Pine Islanders from St. James City to Bokeelia may have noticed a female para-cyclist peddling from one end of the island to the other and back again five days a week. Shelley Gautier is training for the paralympics to be held in Rio de Janeiro, Brazil, in the summer of 2016.
Para-cycling is a disability cycling process governed by the Union Cyclist Internationale (UCI) covering four functional disability types. The classification system includes classes for handcycles for people who have lower limb mobility issues.
“I am Canadian from Toronto,” Gautier said. “I was always involved in sports when I was in school. Then when I went to university I participated in ice hockey and soccer. Then when I went to the University of Toronto I got involved in mountain biking. I have a physical education degree and a physiotherapy degree. Before my accident I was a practicing physiotherapist.”
Para-cyclist Shelley Gautier is training on Pine Island for the 2016 paralympics in Rio de Janeiro, Brazil.
In 2001 Gautier, at the age of 23, was severely injured in a mountain bike accident.
“I was in Vermont on the day before my first wedding anniversary and I was mountain biking on mountain snow and I wiped out,” Gautier said. “I don’t remember much, I spent six weeks in a coma and eight months in the hospital. I am paralyzed on my right side. If I was in a wheel chair it would have been better for me.”
Gautier’s disability hasn’t stopped her from cycling.
When she came home from the hospital she purchased a recumbent tricycle and by 2007 she was competing as an amateur. By 2010 Gautier started competing at an elite level.
“I got involved in raising money for different charities,” Gautier said.
“The Rio paralympics is two years away,” Gautier said. “I am also training for the PanAm/Parapan Am Games in my hometown of Toronto. I will be cycling through parts of my own neighborhood and competing where friends and family can come out and support me in the race. I will represent Team Canada.”

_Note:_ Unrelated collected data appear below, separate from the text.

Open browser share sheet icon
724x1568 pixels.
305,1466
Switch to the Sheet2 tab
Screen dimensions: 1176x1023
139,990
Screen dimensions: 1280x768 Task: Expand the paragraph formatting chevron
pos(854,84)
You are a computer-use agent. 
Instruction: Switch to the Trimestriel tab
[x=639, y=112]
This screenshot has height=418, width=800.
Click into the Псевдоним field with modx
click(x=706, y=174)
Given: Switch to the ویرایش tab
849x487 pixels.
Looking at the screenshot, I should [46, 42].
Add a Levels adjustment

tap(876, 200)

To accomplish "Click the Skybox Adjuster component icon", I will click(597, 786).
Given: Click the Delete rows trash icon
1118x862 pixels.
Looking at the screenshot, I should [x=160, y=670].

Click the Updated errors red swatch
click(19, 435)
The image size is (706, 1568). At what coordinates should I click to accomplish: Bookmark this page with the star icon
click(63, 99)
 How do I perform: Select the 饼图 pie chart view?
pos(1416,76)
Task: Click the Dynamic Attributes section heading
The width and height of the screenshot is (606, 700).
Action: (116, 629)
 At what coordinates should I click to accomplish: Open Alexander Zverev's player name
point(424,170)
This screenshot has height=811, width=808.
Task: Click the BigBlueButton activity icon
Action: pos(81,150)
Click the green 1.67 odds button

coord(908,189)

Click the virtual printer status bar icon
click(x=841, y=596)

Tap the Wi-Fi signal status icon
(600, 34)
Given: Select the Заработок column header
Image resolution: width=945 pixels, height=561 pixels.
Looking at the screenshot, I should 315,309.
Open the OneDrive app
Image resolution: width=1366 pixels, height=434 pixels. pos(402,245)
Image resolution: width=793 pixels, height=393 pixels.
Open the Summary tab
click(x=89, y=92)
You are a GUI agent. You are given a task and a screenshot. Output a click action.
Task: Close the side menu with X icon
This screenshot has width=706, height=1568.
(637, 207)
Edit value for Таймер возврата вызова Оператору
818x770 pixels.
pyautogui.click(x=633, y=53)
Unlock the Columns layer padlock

The PanAm/Parapan Am Games in Toronto will have four types of bikes: traditional, tandem, tricycles, and hand ergometers.
“I am hoping that when other disabled people see me they will realize they can get out there biking also.”
“When we needed a winter training environment that was quiet I knew Pine Island would be the ideal place for us,” trainer Alan Greer said. “It is impossible to train in the Cape or Fort Myers because of the traffic but Pine Island has turned out even better that we expected. Not only the environment but the people have been so supportive.”
“I train 5 days a week with Mondays and Thursdays off,” Gautier said. “I would like to thank the people of Pine Island first for putting in the cycle paths. Those paths create a safe environment for all cyclists and in addition to the paths the people have been very kind. Coming to Pine Island has been great.”